PCRE regex to sed regex

PCRE regex to sed regex - regex

First of all sorry for my bad english. I'm a german guy.
The code given below is working fine in PHP:
$string = preg_replace('/href="(.*?)(\.|\,)"/i','href="$1"',$string);
Now T need the same for sed. I thought it should be:
sed 's/href="(.*?)(\.|\,)"/href="{$\1}"/g' test.htm
But that gives me this error:
sed: -e expression #1, char 36:
invalid reference \1 on `s' command's
RHS

sed does not support non-greedy regex match.

sed -e 's|href=\"\(.[^"][^>]*\)\([.,]\)\">|href="\1">|g' file

You need a backslash in front of the parentheses you want to reference, thus
sed 's/href="\(.*?\)(.|\,)"/href="{$\1}"/g' test.htm

You have to escape the block selector characters ( and ) as follows.
sed 's/href="\(.*?\)\(.|\,\)"/href="{$\1}"/g' test.htm

here is a solution, it is not prefect, only deal with the situation of one extra "," or "."

» **MATERIAL**
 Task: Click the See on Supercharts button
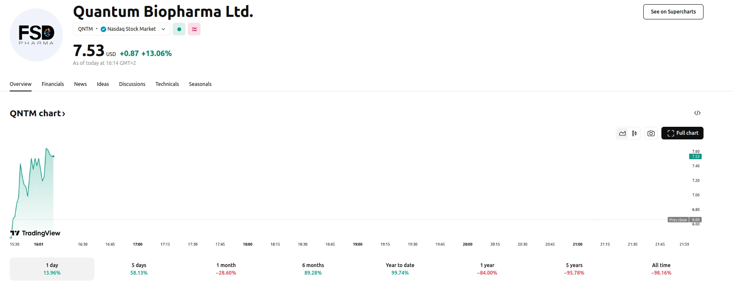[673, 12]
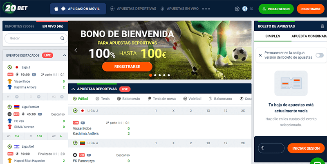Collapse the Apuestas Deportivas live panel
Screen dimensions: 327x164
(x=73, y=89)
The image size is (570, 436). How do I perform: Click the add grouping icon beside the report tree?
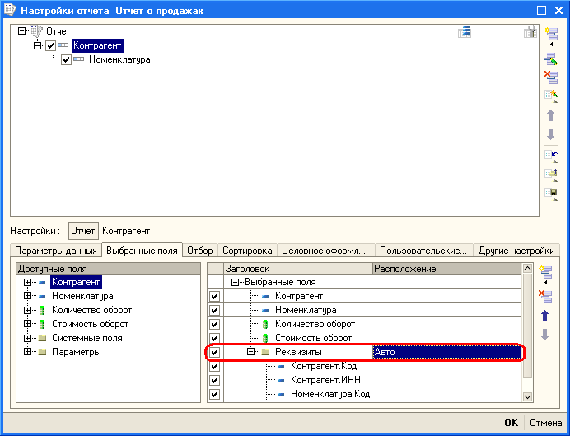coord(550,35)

==

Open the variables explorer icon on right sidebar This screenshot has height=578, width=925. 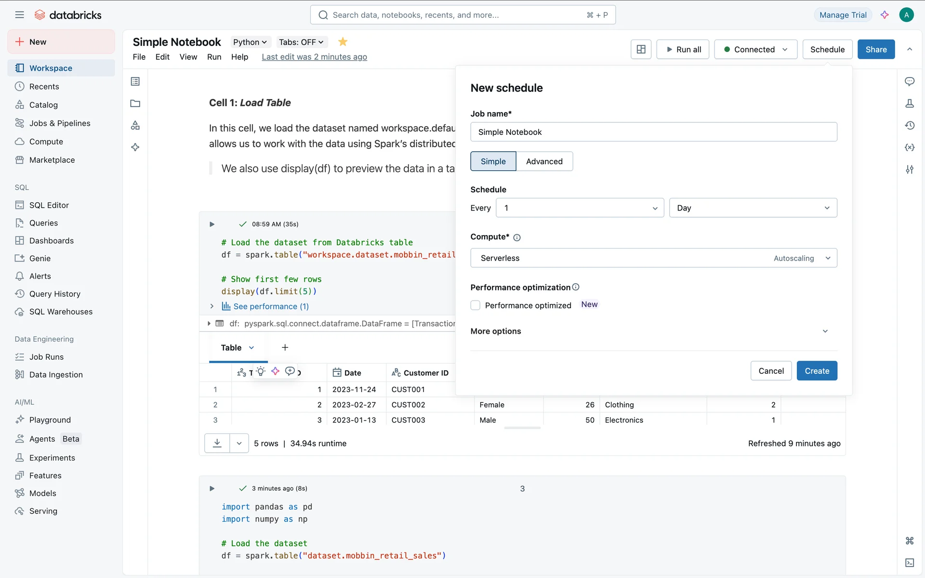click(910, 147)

» **WHAT TO DO**
**A)** Reproduce a passage from the sed regex thread word for word. Begin at the words that have "First of all" and stop after "non-greedy regex match.".
**B)** Rewrite the paragraph of the sed regex thread that begins "First of all sorry for my bad english" as a short list that keeps its main facts.
**C)** Continue the sed regex thread from the point where it stops.
The data has no connection to the sed regex thread.

» **THE RESULTS**
**A)**
First of all sorry for my bad english. I'm a german guy.
The code given below is working fine in PHP:
$string = preg_replace('/href="(.*?)(\.|\,)"/i','href="$1"',$string);
Now T need the same for sed. I thought it should be:
sed 's/href="(.*?)(\.|\,)"/href="{$\1}"/g' test.htm
But that gives me this error:
sed: -e expression #1, char 36:
invalid reference \1 on `s' command's
RHS

sed does not support non-greedy regex match.

**B)**
- The poster apologizes for weak English and is from Germany.
- This PHP code works: $string = preg_replace('/href="(.*?)(\.|\,)"/i','href="$1"',$string);
- The attempted sed version is: sed 's/href="(.*?)(\.|\,)"/href="{$\1}"/g' test.htm
- It fails with: sed: -e expression #1, char 36: invalid reference \1 on `s' command's RHS

**C)**
sed -r -e 's/href="([^"]*)([.,]+)"/href="\1"/g' test.htm

If you want to match a literal ".", you need to escape it or use it in a character class. As an alternative to slashing the capturing parentheses (which you need to do with basic REs), you can use the -E option to tell sed to use extended REs. Lastly, the REs used by sed use \N to refer to subpatterns, where N is a digit.
sed -E "s/href=([\"'])([^\"']*)[.,]\1/href=\1\2\1/i"
This has its own issue that will prevent matches of href attributes that use both types of quotes.
man sed and man re_format will give more information on REs as used in sed.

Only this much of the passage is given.